Modernity Triangle

I’ve been thinking, but I haven’t had a lot of free time, so I may be fleshing this post out over time.

I participate in several online groups centred around Postmodernism. There are some fellow Postmoderns, and there are some Moderns, some who want to find out what all the hubbub is about, and some detractors. Invariably, the conversation turns to one of definition. This post will not attempt to answer that question. I’ve made that attempt elsewhere and elsewhen.

This post is meant to orient the relationship between premodern, modern, and postmodern. Image A depicts a strict linear chronology. I don’t suspect anyone views this progression where at some point Modern philosophy superseded Premodern and was itself superseded by Postmodern thought. In my own experience, this does not ring as valid, and it doesn’t feel like this will unfold in any future.

Image B is a more plausible chronology, though some might prefer a permutation where Premodern eventually fades away and where Modern fades away at another point. Again, experience doesn’t bear out this scenario.
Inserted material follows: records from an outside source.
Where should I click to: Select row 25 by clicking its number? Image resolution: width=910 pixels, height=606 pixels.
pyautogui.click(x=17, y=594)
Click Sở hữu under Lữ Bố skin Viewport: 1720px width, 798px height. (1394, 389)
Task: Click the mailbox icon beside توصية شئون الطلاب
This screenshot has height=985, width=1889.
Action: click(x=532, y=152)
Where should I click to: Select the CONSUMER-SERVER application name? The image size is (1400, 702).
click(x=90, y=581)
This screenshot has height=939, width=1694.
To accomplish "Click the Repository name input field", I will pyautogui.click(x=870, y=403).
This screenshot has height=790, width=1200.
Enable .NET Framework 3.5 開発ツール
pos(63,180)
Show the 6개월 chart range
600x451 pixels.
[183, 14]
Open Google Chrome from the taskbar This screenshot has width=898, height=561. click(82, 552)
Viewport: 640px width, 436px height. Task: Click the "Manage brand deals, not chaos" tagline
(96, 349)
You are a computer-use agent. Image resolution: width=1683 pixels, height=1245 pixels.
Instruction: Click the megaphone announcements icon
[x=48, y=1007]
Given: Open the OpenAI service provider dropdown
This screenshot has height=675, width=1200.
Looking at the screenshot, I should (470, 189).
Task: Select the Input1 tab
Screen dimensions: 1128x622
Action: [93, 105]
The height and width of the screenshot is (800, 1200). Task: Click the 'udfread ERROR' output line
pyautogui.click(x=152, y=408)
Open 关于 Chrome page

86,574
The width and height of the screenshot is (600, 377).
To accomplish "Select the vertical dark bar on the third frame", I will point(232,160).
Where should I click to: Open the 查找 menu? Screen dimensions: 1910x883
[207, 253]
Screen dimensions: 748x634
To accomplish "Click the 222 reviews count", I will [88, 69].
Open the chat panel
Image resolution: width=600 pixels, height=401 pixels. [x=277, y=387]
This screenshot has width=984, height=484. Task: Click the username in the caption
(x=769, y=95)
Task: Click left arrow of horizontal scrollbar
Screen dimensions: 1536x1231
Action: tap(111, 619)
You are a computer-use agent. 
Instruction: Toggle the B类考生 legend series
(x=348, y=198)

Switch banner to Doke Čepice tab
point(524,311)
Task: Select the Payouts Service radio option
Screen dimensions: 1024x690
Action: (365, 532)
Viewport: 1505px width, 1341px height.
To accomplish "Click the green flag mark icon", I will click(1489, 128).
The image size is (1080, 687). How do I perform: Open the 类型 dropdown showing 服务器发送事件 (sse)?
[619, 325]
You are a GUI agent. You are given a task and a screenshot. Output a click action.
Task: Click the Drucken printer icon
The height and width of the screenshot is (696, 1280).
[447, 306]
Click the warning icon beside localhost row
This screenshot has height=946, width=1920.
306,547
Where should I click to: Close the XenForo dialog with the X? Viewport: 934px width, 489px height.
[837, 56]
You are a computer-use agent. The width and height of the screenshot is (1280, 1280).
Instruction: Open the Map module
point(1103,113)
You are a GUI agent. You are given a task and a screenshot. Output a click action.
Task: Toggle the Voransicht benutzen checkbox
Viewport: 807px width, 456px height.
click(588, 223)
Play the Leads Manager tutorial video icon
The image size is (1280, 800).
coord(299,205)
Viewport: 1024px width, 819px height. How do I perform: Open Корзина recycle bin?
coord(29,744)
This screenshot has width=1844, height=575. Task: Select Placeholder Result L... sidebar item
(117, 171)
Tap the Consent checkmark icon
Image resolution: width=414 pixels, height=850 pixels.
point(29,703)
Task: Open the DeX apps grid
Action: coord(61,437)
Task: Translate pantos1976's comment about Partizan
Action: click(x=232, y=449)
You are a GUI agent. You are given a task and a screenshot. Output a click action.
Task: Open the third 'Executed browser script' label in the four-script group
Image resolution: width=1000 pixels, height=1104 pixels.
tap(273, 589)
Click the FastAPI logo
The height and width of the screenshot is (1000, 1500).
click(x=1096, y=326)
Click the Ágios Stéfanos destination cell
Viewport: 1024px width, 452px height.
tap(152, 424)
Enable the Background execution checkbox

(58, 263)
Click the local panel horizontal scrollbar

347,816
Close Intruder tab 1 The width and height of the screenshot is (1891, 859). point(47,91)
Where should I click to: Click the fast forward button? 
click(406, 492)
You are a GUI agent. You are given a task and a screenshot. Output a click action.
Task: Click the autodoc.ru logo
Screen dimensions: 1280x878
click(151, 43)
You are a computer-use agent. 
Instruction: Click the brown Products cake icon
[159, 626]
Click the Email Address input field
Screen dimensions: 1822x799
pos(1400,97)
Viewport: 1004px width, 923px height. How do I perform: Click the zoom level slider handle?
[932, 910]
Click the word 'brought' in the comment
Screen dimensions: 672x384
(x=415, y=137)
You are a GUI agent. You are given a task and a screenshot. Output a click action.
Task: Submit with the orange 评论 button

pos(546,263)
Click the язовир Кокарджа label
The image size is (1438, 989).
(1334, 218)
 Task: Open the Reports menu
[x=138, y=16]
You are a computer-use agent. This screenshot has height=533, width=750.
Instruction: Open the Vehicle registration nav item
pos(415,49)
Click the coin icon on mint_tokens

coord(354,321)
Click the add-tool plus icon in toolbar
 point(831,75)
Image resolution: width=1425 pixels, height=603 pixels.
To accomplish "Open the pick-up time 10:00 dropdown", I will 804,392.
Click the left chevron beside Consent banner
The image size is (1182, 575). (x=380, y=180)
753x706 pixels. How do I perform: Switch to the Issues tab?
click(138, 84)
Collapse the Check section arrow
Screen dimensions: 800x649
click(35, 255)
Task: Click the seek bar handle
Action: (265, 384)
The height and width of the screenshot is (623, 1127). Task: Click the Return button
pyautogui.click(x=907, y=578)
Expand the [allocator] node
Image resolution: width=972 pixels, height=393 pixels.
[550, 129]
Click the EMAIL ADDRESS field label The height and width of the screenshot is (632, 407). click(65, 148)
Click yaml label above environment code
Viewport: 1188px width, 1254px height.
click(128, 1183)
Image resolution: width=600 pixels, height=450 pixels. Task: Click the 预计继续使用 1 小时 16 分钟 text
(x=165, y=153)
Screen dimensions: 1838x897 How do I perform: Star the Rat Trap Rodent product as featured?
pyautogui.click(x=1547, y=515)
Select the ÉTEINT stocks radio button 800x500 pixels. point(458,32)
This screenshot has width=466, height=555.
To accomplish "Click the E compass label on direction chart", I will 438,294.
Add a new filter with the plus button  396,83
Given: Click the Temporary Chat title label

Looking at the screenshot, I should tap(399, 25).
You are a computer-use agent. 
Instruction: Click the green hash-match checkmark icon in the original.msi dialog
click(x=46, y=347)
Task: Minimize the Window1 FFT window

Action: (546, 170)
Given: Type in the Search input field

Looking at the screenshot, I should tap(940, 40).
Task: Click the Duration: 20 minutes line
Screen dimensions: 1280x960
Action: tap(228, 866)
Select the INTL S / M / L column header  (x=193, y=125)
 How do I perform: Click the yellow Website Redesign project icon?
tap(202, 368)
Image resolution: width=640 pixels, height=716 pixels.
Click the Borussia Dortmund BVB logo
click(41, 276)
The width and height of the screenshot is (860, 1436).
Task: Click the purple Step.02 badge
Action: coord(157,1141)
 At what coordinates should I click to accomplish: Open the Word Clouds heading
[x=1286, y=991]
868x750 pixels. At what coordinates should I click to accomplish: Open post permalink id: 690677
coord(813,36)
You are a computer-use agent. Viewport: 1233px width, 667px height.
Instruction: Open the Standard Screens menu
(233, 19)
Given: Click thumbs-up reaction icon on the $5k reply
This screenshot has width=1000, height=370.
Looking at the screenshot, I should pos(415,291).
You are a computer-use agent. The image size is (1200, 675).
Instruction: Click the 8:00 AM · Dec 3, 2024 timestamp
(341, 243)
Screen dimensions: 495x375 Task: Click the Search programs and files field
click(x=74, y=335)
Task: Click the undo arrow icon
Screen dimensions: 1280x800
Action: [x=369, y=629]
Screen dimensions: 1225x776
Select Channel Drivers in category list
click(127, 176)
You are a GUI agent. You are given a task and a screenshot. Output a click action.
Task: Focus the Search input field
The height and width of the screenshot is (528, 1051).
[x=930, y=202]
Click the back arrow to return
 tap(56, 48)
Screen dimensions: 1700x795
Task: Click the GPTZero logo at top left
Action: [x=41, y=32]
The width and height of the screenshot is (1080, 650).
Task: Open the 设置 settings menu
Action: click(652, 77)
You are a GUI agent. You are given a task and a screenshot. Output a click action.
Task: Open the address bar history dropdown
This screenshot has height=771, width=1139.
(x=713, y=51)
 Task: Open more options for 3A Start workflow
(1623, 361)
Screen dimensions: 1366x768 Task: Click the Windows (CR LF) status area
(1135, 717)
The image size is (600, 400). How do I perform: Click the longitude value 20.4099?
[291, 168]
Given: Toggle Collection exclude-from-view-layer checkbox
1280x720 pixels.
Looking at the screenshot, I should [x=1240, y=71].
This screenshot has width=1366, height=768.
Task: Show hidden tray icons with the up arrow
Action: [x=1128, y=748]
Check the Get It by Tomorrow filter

In fact, this is how I came to conceptualise the relationship as a triangle—rather a radial chart limted to three points. This is represented by image C1, where there is a triangular relationship, with each of the schools of thought represented at the angles. The placement of the labels is arbitrary. That Postmodern is rendered at the top should not suggest that it is elevated or better than the others. Neither is Modern better because it resides on the right side. The triangle doesn’t indicate and time dimension.

Image C2 is merely a representation of C1 with a dot to indicate placement on the plane.

Ostensibly, each angle contains dimensions and measures. I haven’t sussed out fully what these dimensions might be, but a triangle might represent individuals or aggregations of individuals. An individual or a group might place differently at different times.

Regarding the triangular plane, the concept is that an entity may hold belief sets of any or all of these worldviews simultaneously. A bit of self-reflection might place be on the orange dot in C2, though the chart is arbitrary and not to scale. No animals were harmed, and so on.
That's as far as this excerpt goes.